Development of recommender systems is a multi-disciplinary effort that
involves experts from diverse fields such as Artificial intelligence,
Human Computer Interaction, Information Technology, Data Mining,
Statistics, Adaptive User Interfaces, Decision Support Systems,
Marketing, and Consumer Behavior. Theoreticians and practitioners from
these fields are continually seeking techniques to make recommender
systems more efficient, cost-effective and accurate.

Book Aims

Recommender Systems Handbook: A Complete Guide for Research Scientists
& Practitioners aims to impose a degree of order on this diversity, by
presenting a coherent and unified repository of recommender systems'
major concepts, theories, methodologies, trends, challenges and
applications.

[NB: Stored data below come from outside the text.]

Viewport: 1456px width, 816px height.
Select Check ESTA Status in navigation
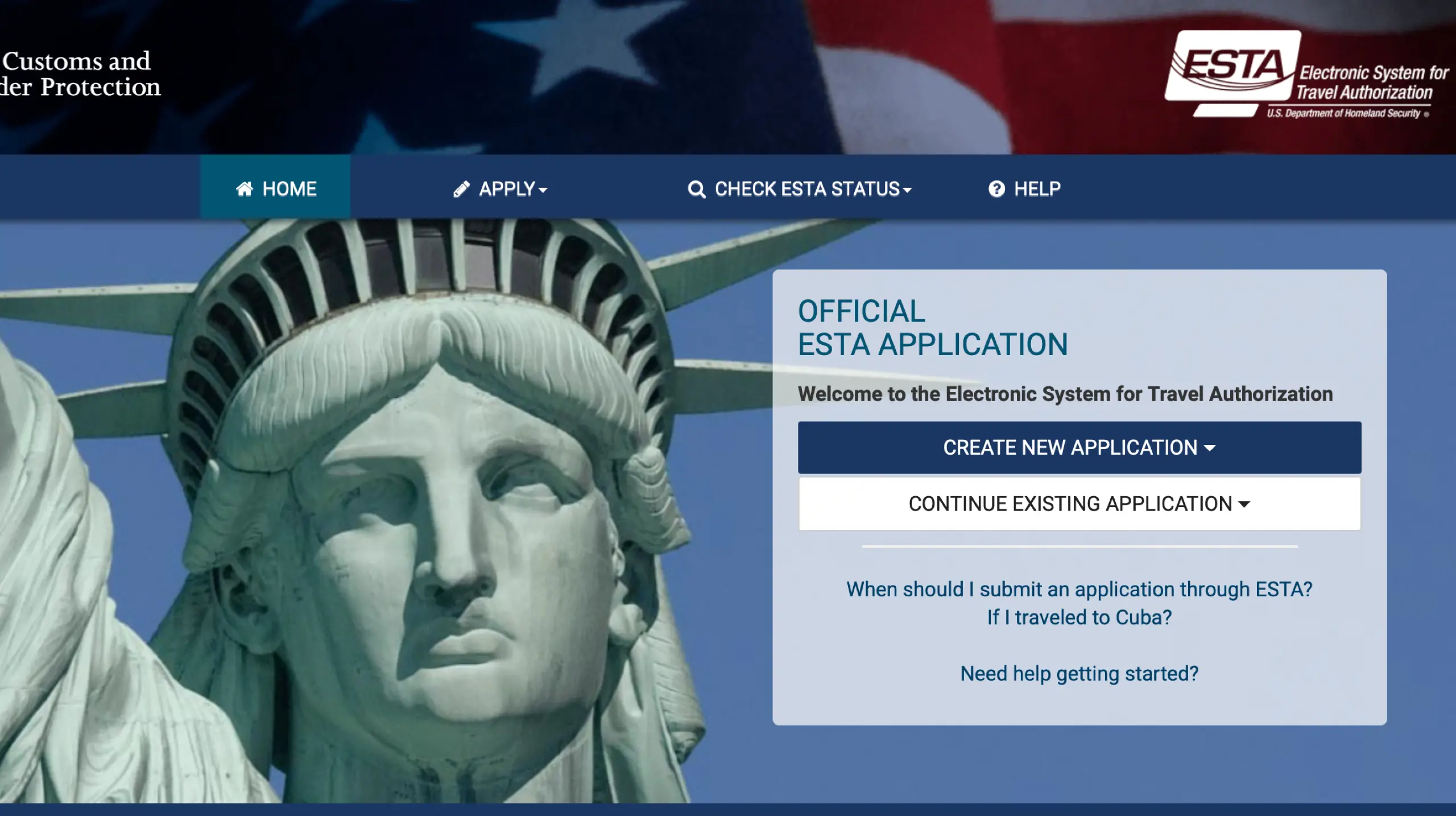coord(800,189)
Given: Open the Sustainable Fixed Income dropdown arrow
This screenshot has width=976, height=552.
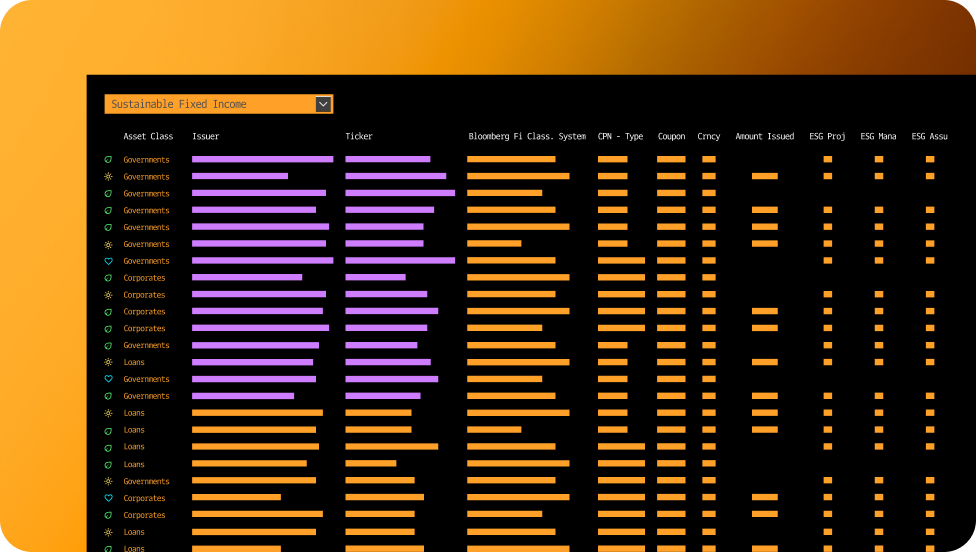Looking at the screenshot, I should tap(323, 104).
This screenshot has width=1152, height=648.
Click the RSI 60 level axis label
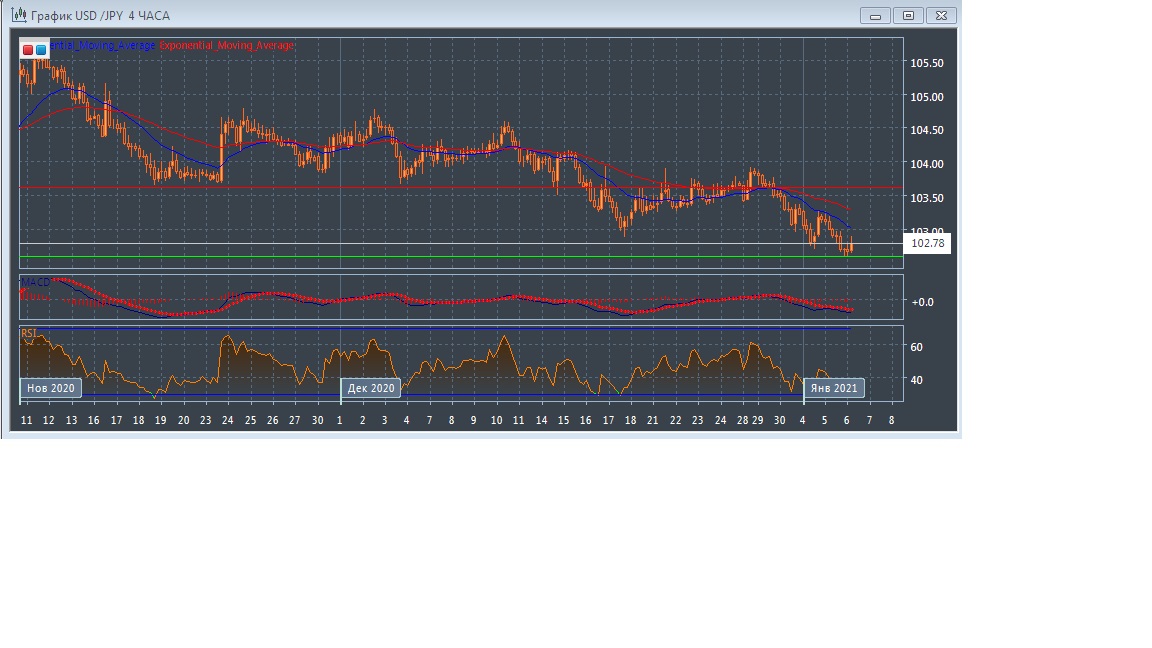916,347
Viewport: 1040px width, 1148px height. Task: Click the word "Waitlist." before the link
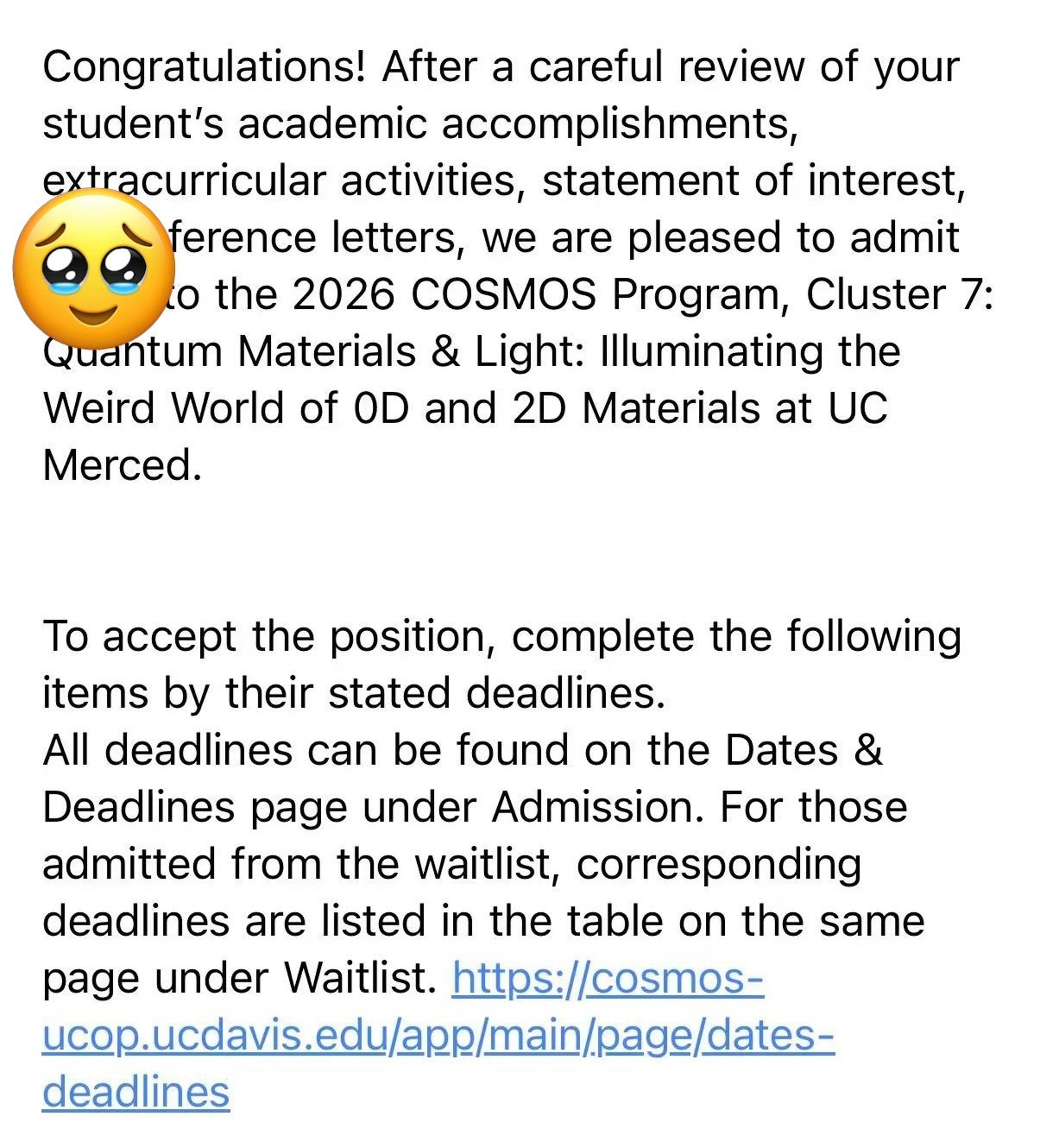point(360,980)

This is the first comprehensive book that is dedicated
entirely to the field of recommender systems and covers all aspects of
all the important techniques.

Scopes of Interest
----------------------
1. Recommendation Algorithms
2. User Studies of Recommender Systems
3. Trust and Recommendations
4. Explanation in Recommender Systems
5. Conversational Recommender Systems
6. User Modeling and Recommender Systems
7. Recommender Interfaces
8. Security and Privacy
9. Recommenders and communities
10. Context Dependent Recommender Systems
11. Group Recommendations
12. Preferences Elicitation in Recommender Systems
13. Recommender Systems and Information Retrieval
14. Ontologies and semantic web technologies for recommender systems
15. Case Studies for Recommender Systems: showcasing real complex applications
16. Ubiquitous Computing and Recommender Systems

Submission Procedure

First, interested researchers and practitioners are invited to submit
a chapter proposal clearly stating your focused problems and
contributions to one of the above topics due on November 15, 2008; A
chapter should include a comprehensive survey of the state of the art
in the selected topic and must provide a detailed but wide description
of the technical details. Alternatively a chapter may cover a
sub-topic of the one of the above topics.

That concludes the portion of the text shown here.